-- EXERCISE BRIEF --
Your task is to return the data below, word for word.

[SUPPLIED RECORDS — start]

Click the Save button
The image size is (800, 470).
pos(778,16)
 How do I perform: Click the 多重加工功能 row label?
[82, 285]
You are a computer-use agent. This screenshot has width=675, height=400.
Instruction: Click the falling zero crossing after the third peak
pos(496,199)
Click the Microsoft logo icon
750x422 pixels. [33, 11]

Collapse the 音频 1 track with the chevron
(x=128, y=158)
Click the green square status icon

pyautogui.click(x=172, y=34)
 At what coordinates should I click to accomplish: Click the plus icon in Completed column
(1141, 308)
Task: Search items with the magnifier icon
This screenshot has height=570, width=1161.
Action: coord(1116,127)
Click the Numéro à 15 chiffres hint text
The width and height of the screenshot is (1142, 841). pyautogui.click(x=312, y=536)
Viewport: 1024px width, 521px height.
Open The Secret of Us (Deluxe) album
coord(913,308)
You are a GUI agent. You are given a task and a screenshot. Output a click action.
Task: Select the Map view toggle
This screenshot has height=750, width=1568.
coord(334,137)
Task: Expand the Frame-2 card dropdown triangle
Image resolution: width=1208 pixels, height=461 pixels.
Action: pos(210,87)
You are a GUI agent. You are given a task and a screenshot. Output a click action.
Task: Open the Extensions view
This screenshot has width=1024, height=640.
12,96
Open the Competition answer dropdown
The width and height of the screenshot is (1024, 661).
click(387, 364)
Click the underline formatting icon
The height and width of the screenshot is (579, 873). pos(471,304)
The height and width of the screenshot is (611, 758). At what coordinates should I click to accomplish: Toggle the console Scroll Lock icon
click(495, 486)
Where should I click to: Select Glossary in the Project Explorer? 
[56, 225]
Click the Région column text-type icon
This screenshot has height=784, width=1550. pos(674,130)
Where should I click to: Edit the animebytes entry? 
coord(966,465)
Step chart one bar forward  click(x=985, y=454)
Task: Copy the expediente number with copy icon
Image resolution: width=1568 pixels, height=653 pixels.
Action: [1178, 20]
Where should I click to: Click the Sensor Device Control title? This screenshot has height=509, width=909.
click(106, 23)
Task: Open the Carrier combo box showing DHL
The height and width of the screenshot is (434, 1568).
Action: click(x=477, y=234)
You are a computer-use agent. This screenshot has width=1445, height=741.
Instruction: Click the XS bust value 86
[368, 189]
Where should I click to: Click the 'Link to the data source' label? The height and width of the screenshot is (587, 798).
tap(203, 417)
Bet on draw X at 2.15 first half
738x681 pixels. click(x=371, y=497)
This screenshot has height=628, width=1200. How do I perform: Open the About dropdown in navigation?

[SUPPLIED RECORDS — finish]

-- RESULT OF THIS EXERCISE --
Click the Save button
The image size is (800, 470).
pos(778,16)
 How do I perform: Click the 多重加工功能 row label?
[82, 285]
You are a computer-use agent. This screenshot has width=675, height=400.
Instruction: Click the falling zero crossing after the third peak
pos(496,199)
Click the Microsoft logo icon
750x422 pixels. [33, 11]

Collapse the 音频 1 track with the chevron
(x=128, y=158)
Click the green square status icon

pyautogui.click(x=172, y=34)
 At what coordinates should I click to accomplish: Click the plus icon in Completed column
(1141, 308)
Task: Search items with the magnifier icon
This screenshot has height=570, width=1161.
Action: coord(1116,127)
Click the Numéro à 15 chiffres hint text
The width and height of the screenshot is (1142, 841). pyautogui.click(x=312, y=536)
Viewport: 1024px width, 521px height.
Open The Secret of Us (Deluxe) album
coord(913,308)
You are a GUI agent. You are given a task and a screenshot. Output a click action.
Task: Select the Map view toggle
This screenshot has height=750, width=1568.
coord(334,137)
Task: Expand the Frame-2 card dropdown triangle
Image resolution: width=1208 pixels, height=461 pixels.
Action: pos(210,87)
You are a GUI agent. You are given a task and a screenshot. Output a click action.
Task: Open the Extensions view
This screenshot has width=1024, height=640.
12,96
Open the Competition answer dropdown
The width and height of the screenshot is (1024, 661).
click(387, 364)
Click the underline formatting icon
The height and width of the screenshot is (579, 873). pos(471,304)
The height and width of the screenshot is (611, 758). At what coordinates should I click to accomplish: Toggle the console Scroll Lock icon
click(495, 486)
Where should I click to: Select Glossary in the Project Explorer? 
[56, 225]
Click the Région column text-type icon
This screenshot has height=784, width=1550. pos(674,130)
Where should I click to: Edit the animebytes entry? 
coord(966,465)
Step chart one bar forward  click(x=985, y=454)
Task: Copy the expediente number with copy icon
Image resolution: width=1568 pixels, height=653 pixels.
Action: [1178, 20]
Where should I click to: Click the Sensor Device Control title? This screenshot has height=509, width=909.
click(106, 23)
Task: Open the Carrier combo box showing DHL
The height and width of the screenshot is (434, 1568).
Action: click(x=477, y=234)
You are a computer-use agent. This screenshot has width=1445, height=741.
Instruction: Click the XS bust value 86
[368, 189]
Where should I click to: Click the 'Link to the data source' label? The height and width of the screenshot is (587, 798).
tap(203, 417)
Bet on draw X at 2.15 first half
738x681 pixels. click(x=371, y=497)
This screenshot has height=628, width=1200. How do I perform: Open the About dropdown in navigation?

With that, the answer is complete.